The finale to Six Feet Under involves Claire Fisher driving away to the sound of Sia’s Breathe Me, which plays off a CD she has put on in the car. As the song rises up in all its melancholy, beauty and death, we see each character meet their eventual fate, until Claire herself is consumed and is no more, like the series itself.
As we travel through time, we do so within a wall of emotive sound that stings us, asking us to undertake memorial work for each of its characters whom we have come to know and love. As they each meet their death, they do so alone, or at least in front of witnesses (including the viewer) who cannot stop their passing.
We cannot stop their passing or the series ending – the pop sounding of loneliness enters the lifeworld of the viewers, floods their carnal beings, so that they sound lonely too.
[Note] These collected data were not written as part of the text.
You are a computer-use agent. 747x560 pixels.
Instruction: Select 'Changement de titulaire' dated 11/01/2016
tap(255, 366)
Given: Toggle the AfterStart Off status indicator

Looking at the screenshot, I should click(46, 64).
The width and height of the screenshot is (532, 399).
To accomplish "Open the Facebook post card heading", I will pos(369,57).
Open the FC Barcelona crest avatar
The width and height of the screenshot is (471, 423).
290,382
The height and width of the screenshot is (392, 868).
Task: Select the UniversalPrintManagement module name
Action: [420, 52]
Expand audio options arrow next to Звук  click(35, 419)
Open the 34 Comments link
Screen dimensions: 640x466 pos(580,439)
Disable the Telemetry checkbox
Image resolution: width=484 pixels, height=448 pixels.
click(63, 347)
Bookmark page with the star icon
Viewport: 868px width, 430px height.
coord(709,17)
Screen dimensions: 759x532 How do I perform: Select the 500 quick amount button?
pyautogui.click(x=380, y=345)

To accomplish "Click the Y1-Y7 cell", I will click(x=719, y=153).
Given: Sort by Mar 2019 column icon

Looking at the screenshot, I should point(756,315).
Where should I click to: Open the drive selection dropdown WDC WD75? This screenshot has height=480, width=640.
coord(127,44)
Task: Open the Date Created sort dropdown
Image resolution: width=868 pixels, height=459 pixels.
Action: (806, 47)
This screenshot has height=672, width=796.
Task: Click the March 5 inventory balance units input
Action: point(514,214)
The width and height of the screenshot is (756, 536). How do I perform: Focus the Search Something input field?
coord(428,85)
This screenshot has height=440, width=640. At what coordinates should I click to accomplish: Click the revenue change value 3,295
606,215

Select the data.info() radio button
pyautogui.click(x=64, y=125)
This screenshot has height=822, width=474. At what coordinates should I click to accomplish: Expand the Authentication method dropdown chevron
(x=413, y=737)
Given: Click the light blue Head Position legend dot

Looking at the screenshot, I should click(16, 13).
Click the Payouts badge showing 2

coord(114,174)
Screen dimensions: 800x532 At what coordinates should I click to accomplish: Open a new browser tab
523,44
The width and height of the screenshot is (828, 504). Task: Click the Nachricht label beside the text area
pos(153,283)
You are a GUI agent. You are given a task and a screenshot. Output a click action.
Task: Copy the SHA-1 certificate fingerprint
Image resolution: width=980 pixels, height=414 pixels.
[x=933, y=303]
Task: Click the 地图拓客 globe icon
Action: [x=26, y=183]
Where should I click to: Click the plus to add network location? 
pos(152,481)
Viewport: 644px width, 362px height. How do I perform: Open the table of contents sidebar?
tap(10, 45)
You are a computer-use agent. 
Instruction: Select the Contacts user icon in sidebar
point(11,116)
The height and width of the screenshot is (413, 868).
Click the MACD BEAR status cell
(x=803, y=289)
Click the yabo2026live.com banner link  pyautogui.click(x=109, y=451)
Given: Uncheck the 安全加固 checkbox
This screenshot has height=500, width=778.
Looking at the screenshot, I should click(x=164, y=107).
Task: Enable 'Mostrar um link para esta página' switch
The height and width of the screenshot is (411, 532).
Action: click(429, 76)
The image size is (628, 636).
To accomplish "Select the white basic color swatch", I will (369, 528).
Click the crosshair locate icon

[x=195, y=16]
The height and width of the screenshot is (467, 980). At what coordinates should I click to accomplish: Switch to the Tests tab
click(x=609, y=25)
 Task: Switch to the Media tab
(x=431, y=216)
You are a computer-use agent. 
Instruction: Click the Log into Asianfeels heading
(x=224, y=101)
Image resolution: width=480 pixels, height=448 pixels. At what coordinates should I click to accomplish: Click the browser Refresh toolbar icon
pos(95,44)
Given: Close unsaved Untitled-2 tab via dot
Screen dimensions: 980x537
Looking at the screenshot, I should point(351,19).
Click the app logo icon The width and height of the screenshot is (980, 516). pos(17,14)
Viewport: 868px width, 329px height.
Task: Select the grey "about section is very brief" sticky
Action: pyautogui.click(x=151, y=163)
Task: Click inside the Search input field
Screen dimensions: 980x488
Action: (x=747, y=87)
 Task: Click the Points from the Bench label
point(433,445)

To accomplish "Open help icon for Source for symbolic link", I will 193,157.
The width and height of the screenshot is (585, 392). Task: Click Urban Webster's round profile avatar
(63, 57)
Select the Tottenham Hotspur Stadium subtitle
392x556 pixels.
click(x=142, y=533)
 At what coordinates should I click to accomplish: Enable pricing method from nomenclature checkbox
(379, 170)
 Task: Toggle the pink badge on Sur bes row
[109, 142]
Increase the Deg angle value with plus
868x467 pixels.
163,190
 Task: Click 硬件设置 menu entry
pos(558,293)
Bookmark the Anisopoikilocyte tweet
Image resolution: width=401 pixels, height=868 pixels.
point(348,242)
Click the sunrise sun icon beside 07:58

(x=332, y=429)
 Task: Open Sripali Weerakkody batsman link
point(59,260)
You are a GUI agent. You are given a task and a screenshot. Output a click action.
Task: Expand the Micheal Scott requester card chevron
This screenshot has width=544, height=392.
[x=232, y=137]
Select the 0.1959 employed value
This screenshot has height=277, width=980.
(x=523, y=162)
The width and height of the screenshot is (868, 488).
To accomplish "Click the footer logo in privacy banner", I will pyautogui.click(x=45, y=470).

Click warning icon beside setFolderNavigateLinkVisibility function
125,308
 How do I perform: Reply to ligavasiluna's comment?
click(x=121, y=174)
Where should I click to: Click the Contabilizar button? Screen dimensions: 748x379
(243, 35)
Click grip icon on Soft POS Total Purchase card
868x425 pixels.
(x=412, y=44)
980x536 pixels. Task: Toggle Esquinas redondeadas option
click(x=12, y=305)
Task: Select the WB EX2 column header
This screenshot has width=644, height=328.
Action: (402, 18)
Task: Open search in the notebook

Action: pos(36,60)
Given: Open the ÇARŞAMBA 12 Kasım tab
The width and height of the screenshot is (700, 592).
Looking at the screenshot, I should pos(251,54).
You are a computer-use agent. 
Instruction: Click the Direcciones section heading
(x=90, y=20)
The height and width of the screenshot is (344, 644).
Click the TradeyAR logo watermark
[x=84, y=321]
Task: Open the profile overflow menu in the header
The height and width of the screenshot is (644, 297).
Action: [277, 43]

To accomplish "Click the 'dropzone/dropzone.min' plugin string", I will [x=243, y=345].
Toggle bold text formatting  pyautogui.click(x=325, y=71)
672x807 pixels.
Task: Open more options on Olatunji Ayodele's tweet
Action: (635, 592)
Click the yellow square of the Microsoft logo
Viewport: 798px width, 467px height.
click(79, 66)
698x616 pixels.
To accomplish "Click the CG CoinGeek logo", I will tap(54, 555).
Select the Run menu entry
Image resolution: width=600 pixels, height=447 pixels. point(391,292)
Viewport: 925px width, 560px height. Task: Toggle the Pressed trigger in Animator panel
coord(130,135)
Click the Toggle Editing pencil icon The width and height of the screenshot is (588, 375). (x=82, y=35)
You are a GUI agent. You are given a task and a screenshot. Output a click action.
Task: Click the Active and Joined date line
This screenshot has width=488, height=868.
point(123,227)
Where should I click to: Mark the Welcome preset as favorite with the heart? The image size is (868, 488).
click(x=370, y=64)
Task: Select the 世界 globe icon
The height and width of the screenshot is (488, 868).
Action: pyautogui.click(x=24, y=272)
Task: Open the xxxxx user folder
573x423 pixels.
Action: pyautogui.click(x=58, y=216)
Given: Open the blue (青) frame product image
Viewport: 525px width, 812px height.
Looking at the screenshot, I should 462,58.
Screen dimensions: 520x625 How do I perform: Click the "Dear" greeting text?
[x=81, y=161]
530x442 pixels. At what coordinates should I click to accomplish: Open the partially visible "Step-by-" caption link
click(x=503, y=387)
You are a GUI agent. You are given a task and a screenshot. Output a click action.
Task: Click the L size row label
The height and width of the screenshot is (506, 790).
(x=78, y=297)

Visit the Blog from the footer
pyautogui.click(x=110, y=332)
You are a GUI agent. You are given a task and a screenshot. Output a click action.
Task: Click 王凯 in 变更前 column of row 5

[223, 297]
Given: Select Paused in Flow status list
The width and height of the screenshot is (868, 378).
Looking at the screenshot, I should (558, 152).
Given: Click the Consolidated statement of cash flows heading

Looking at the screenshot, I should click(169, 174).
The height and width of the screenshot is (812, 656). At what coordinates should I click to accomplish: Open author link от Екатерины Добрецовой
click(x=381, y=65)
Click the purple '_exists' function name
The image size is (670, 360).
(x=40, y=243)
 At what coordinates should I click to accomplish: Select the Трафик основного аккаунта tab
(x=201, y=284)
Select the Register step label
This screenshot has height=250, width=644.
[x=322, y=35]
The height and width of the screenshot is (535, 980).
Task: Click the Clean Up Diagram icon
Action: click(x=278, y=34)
Sia’s Breathe Me becomes immortalized in this ending and becomes part of viewer’s own memory work. Wherever they hear the song, be it shopping mall or sports field, the strings of Six Feet Under’s loneliness rise up. Sounding loneliness is inter-textual, crosses texts and contexts, it has a life and death of its own.
Loneliness rises up in the image, in the sound ‘en creux’. Loneliness is a phantom in or of the image, not singularly or simply there because of actor, drama, existential encounter or crisis, but because of the inescapable death in and of the image wherever it maybe found. It is the image’s essential state. It is the screen’s innate loneliness room. It is the truth of sounding loneliness.
And the people bowed and prayed
To the neon God they made
And the sign flashed out its warning
In the words that it was forming
And the signs said, ‘The words of the prophets
Are written on the subway walls and tenement halls’
And whispered in the sounds of silence
Simon And Garfunkel – Sounds Of Silence
With warm thanks to Melissa Keenan for talking through the sounds of loneliness.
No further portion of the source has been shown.